How Is Green H2 Produced?

Green H2 could soon replace fossil fuels. Look, just do a quick search about energy trends in the world and you’ll discover that everyone is talking about hydrogen. Yes, it is the most abundant element, but it is not available ready for use. It has to be extracted through the different processes depending on what one wants to do with the energy. In this article, we’ll take a look at how green H2 is produced. 

Green H2 Production Processes

Hydrogen can be produced using different processes. Some processes use chemical reactions while others use heat and even in some instances, microorganisms such as algae and bacteria can produce it through some biological processes. With that said, let’s get a deeper look at these ways through which green H2 is produced: 

  • Electrolysis Process 

Green H2 is produced through a process known as electrolysis. So, what does this production process entail? Well, it involves the use of an electric current to split water or separate hydrogen from oxygen. The uniqueness of this process is that if the energy used in the process is less than what’s produced, the result is that energy is eventually produced without any emission of carbon dioxide or any unwanted pollutants as is the case with the use of fossil fuel to generate energy. 

  • Solar Water Splitting 

The solar water splitting process is also referred to as the photolytic process. Whichever name is given, it simply means that the process uses light to split water into hydrogen and oxygen. It is almost similar to the electrolysis process. The difference comes from the method that is used to separate hydrogen and oxygen molecules. For sustainability purposes, research and development activities on how these processes can be used in the long-term to produce green hydrogen with little or no negative impact on the environment are being undertaken. So far, there is evidence that a huge potential exists in these processes and that with the right technologies they might help meet the energy demands of various applications now and in the future.

  • Biological Reactions 

Bacteria and microalgae are microorganisms that can also produce green H2 through biological processes using organic matter or sunlight. Currently, these are hydrogen production processes under research. Interestingly, a couple of pilot demonstrations have been done and they are highly promising in terms of sustainability. The major areas of interest under these biological reactions are processes termed photo-biological reactions and microbial biomass conversion. There might be a slight difference between them, but they are all green hydrogen production methods. Usually, biological processes are safe and often have a positive impact or benefits to the environment or ecosystems. That’s why there are many projects under this to try and find out if they can be the best alternatives for producing hydrogen. 

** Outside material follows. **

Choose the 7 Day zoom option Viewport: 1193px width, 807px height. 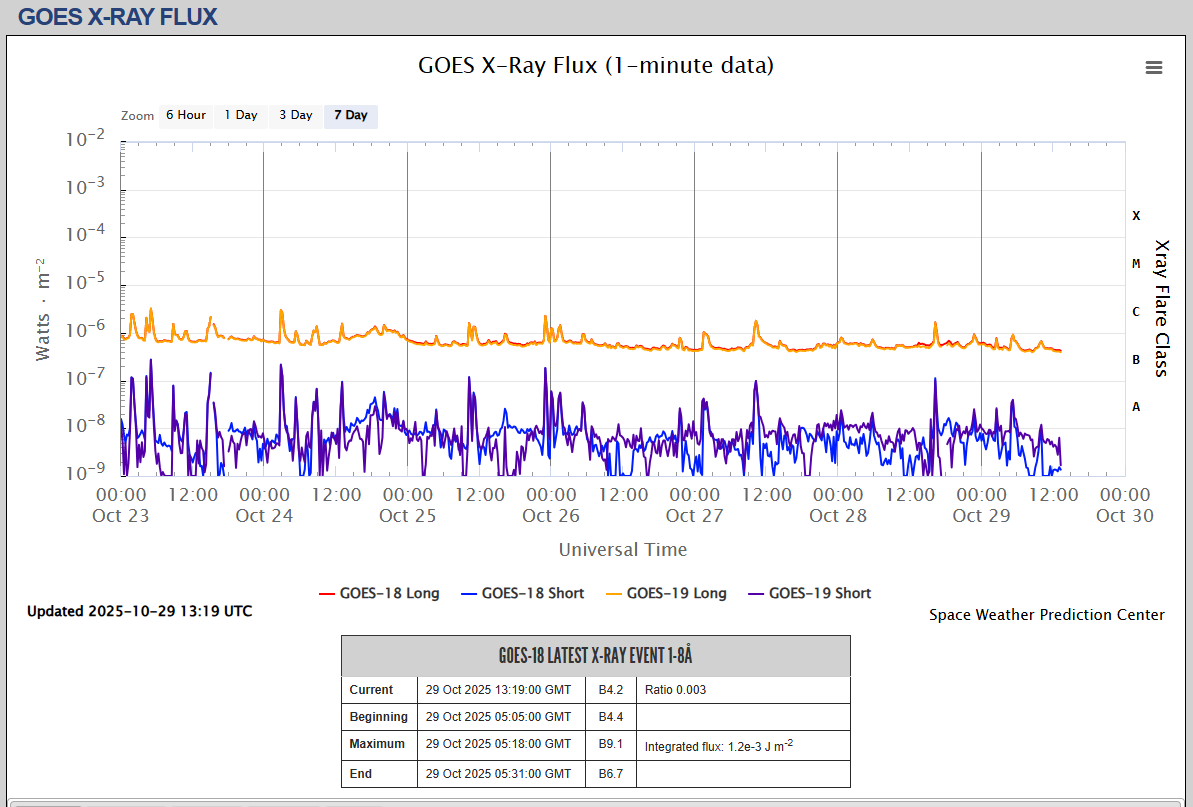coord(350,115)
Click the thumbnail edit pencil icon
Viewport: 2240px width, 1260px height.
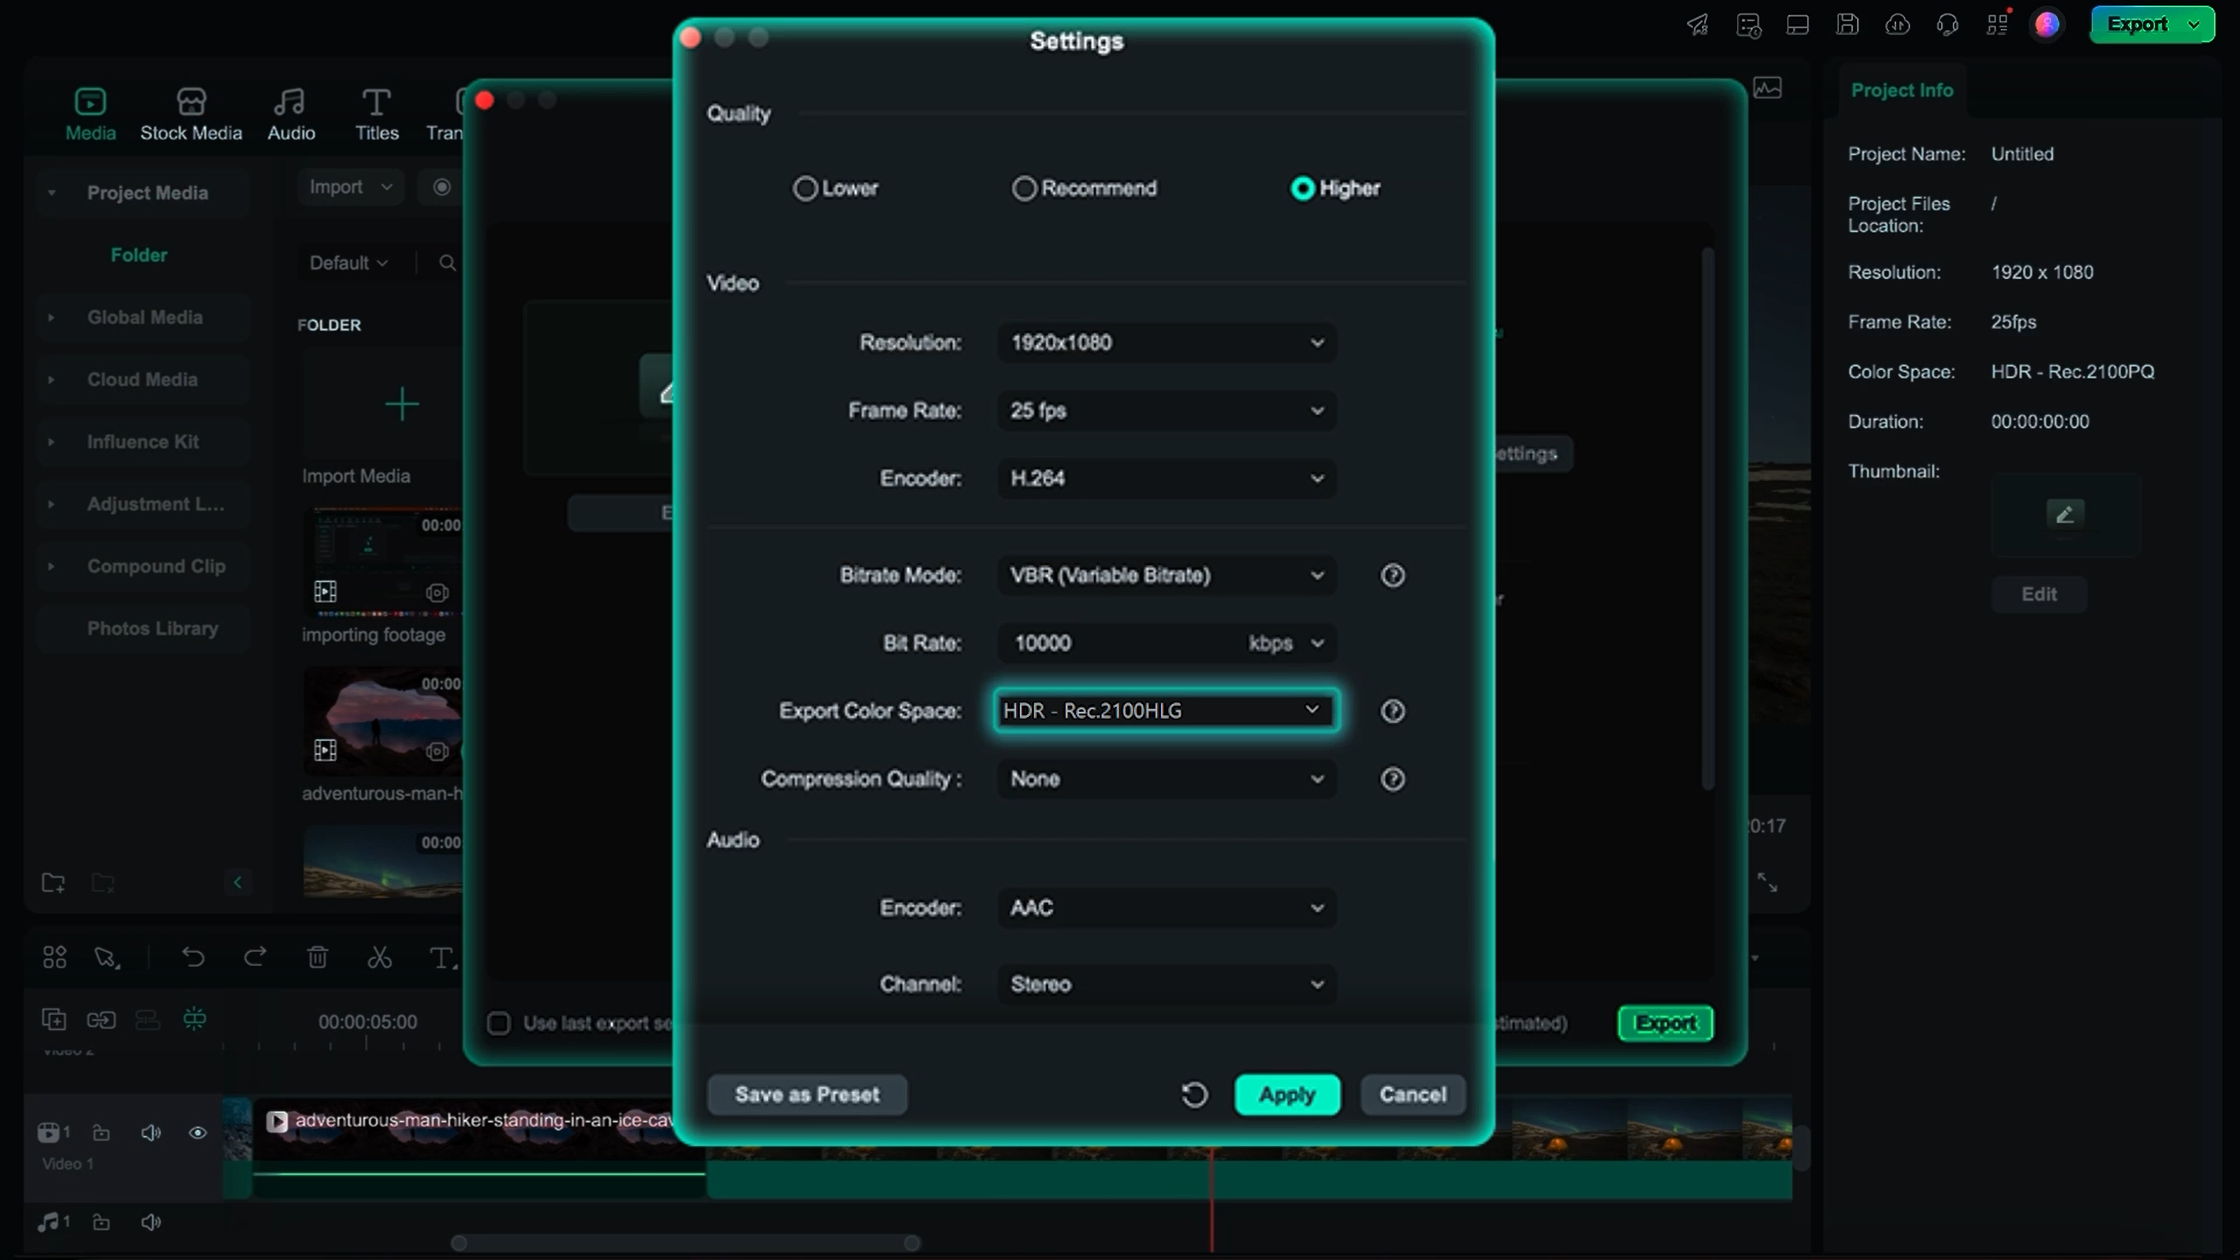tap(2064, 514)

  • Thermochemical Processes 

As the name suggests, these processes make use of energy found in various materials or natural resources, including biomass, coal and natural gas. In these processes, heat is used or released depending on the specific thermochemical process that is used to produce hydrogen. Due to the diverse nature of these processes, there are many trials aimed at arriving at specific methods that can help produce hydrogen energy sustainably without any adverse effects on the environment. 

What’s the World Doing about Green H2 Production?

Several major projects are ongoing in different parts of the world to help improve the hydrogen market and make the future of hydrogen as a renewable energy source a reality. Among the areas of major focus are how hydrogen can be stored, transported and the energy used to produce it reduced to lower levels to reduce the cost of production irrespective of the process that is used to produce hydrogen. 

Different countries and companies have also funded different research and development activities depending on what they are interested in with green H2. Some want it for the automotive industry, others want it as a way of reducing CO2 emissions and some are after making money from it. Irrespective of the intentions, there is evidence that, indeed, hydrogen power might be a good replacement for fossil fuel energy. However, that depends on what comes up from the many research and other projects underway.